What is M2M-100?
The First Multilingual Machine Translation Model
Have you ever thought about using Facebook in your native language or wondered how it is done? Recently Facebook has developed a natural language processing model that translates 200 languages without translating the data into English first. This model is referred to as the M2M (Many to Many) translating model. Most of the prior work of translation was based on English-Centric data sets and models which translated from and to English for translation from one language to another but not between non-English languages. This English-Centric bias in the data and resulting models are not reflective of how people use translation and empirically leads to a lower performance for non-English translation directions. In contrast, the newly introduces M2M model translates a language to any language without relying on English as an intermediary.
How the M2M Model Works:
Before the M2M model, the process of translation from one language to another language was dependent on the English language. It was a bridge between any two languages. However, Facebook has recently developed a model that translates data from one language to another without using English as an intermediary. Let us compare it with the English learning process of an individual who knows only Urdu and any other native language. In most cases that individual will first translate English to Urdu and then to the local language. The same was the case previously with the translation in Facebook and all other social networks that Languages were to be translated first into English and then into another language. This will affect the accuracy and efficiency of the translation model. To overcome this problem, Facebook has introduced the M2M-100 translation model. The first multilingual machine translation model. That can translate between any pair of 100 languages without any reliance on the English language.
The model does not depend on English as a link between two languages. For example, for translation between Chinese and Urdu, typically systems train on Chinese to English and then English to Urdu; however, the M2M-100 model can now directly translate from Chinese to Urdu. Thus, preserving the original meaning more efficiently. This model learns a specific language and does not require any intermediate medium(language) to translate it from one language to another.
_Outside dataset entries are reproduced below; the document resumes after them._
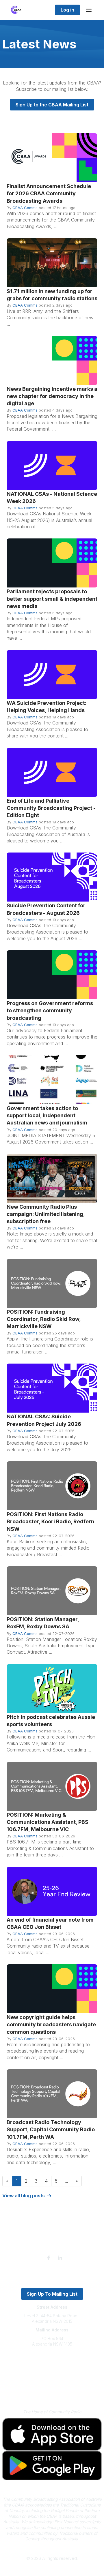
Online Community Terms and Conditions (52, 2393)
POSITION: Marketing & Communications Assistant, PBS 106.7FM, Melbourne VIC (47, 1822)
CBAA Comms (25, 207)
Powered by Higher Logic (52, 2568)
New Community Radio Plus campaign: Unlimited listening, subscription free (46, 1214)
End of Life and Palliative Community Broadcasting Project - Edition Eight (51, 808)
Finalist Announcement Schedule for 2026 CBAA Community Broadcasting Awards (49, 193)
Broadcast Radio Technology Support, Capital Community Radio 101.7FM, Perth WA (51, 2129)
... (66, 2181)
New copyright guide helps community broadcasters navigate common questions (51, 2024)
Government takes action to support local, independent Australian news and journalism (47, 1115)
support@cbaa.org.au (52, 2367)
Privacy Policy (52, 2384)
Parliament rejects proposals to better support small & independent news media (52, 598)
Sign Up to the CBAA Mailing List (52, 105)
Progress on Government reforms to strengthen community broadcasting (50, 1010)
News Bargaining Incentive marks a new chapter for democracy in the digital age (52, 396)
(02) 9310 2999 (52, 2361)
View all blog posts (23, 2195)
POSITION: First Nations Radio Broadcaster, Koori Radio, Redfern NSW (50, 1521)
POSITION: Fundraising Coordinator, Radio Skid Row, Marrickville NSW (44, 1319)
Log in (67, 10)
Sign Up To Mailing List (52, 2294)
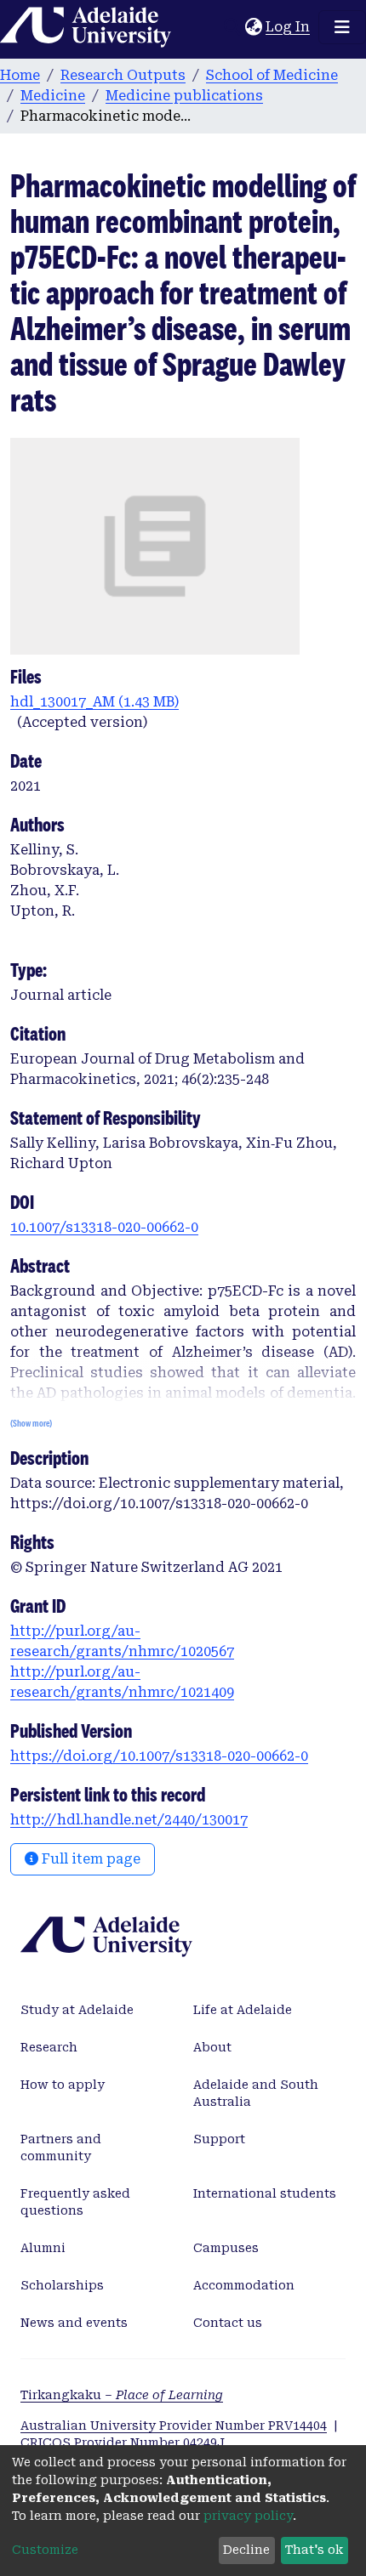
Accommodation (244, 2285)
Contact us (227, 2322)
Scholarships (62, 2285)
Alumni (43, 2248)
What Technology M2M-100 Uses
Any language that is to be translated is first broken down into small words i.e., tokens. For translation, the system receives and gives tokens as input and output respectively. However, basing translation on words as units could be challenging in the Multilanguage translation process as it either leads to poor coverage vocabularies or extra-large vocabularies bag. Another problem is that in many languages there are words that could not be broken down into single tokens. Thus, the Multilanguage translation model uses a subword tokenization process to produce a sequence of tokens as input and output to the machine. Furthermore, this multi-language translation model is based on Transformer sequence-to-sequence architecture, which consists of two modules: the encoder takes the sequence of tokens of the source language and transforms it into a sequence of subword tokens of the same length that are embedded in the decoder. The decoder embedded with the sequence of tokens decodes it by transforming it to the sequence of tokens in the target language and thus then produces the target language. However, in both encoder and decoder, there is a special token that indicates source language to the encoder and target language to the encoder.
Wrapping Up
The best thing about the model is that it is open source and the researchers can take benefit from it, as the model outperforms English-Centric multilingual models trained on data where either the source or target language is English. The system improves over 10 BLEUs on average compared to an English-Centric baseline when translating directly between non-English directions. Thus M2M-100 is a competitive model developed for bilingual models as it improves the efficiency of translation between non-English languages without reliance on English.